= What is being asked =
Can you retype these lines word for word, leaving the pictures out of your answer?

[Pointing records for screenshots and pages]

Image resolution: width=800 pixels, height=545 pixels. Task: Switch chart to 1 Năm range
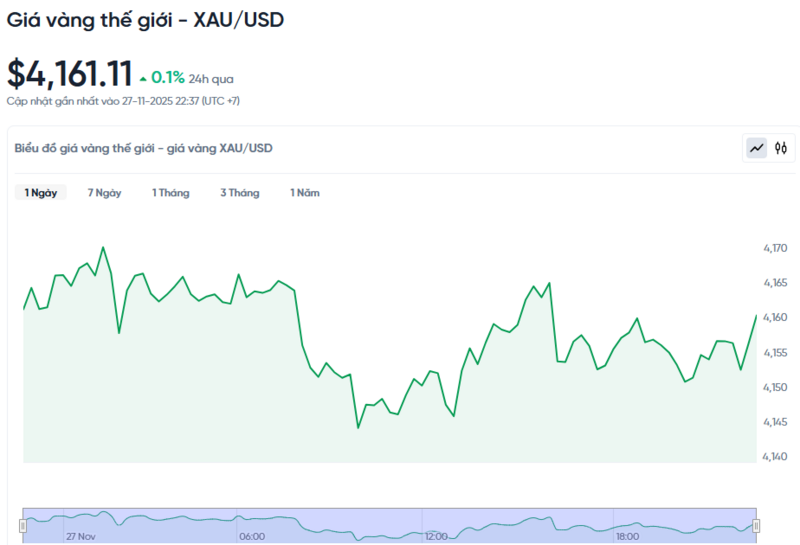point(305,193)
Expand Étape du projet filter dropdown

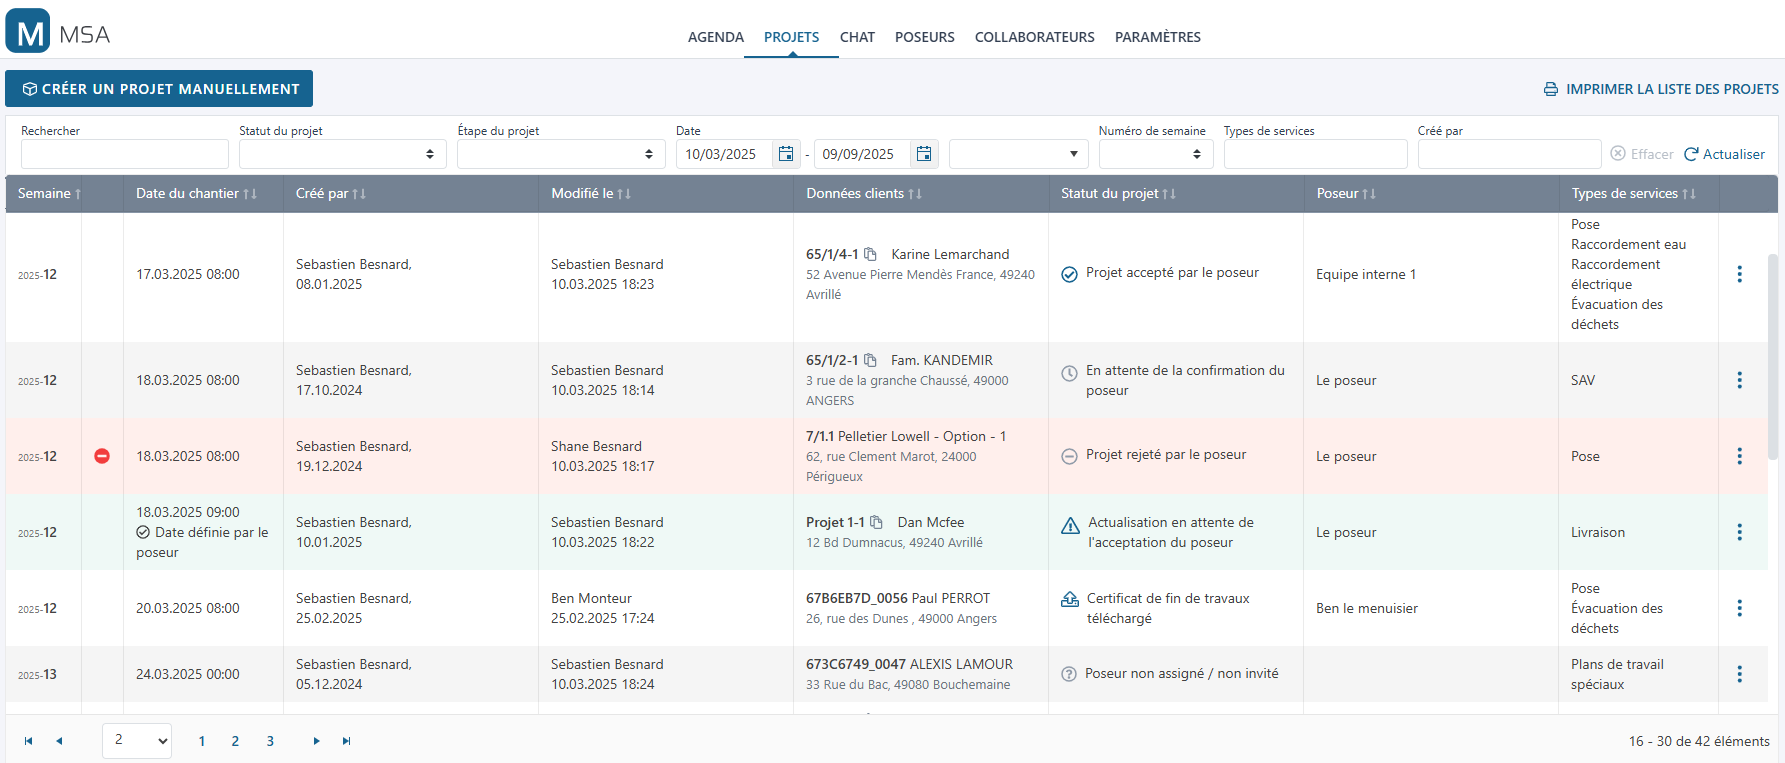click(x=561, y=154)
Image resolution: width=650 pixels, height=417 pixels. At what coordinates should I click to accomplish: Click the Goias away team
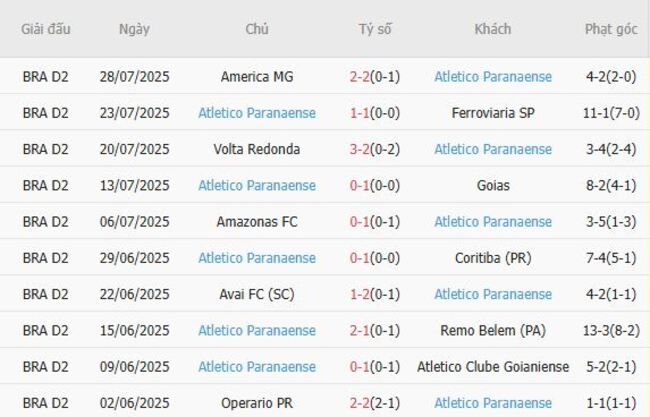pos(493,185)
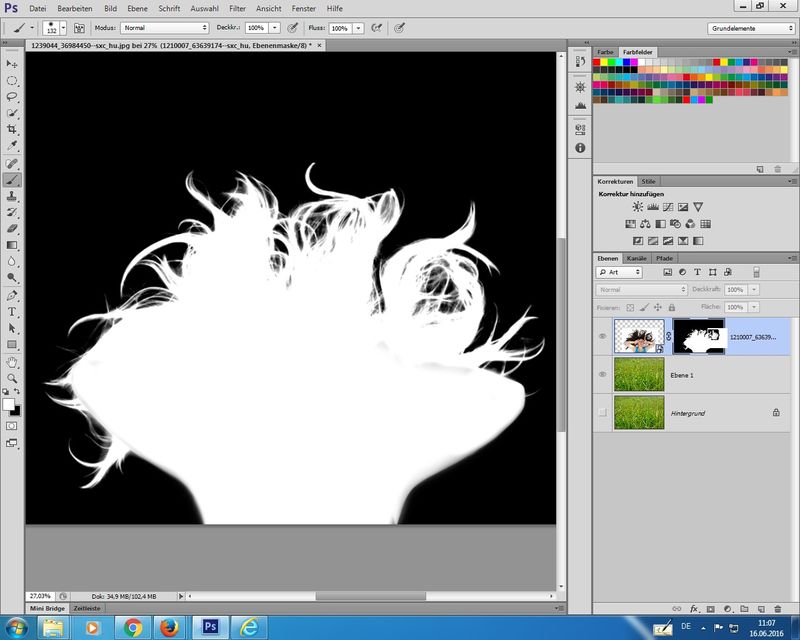The image size is (800, 640).
Task: Switch to the Kanäle tab
Action: click(635, 258)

= Output of the exercise =
Image resolution: width=800 pixels, height=545 pixels. Task: Switch chart to 1 Năm range
point(305,193)
Expand Étape du projet filter dropdown

click(x=561, y=154)
Image resolution: width=650 pixels, height=417 pixels. At what coordinates should I click to accomplish: Click the Goias away team
pos(493,185)
The image size is (800, 640).
Task: Switch to the Kanäle tab
Action: click(635, 258)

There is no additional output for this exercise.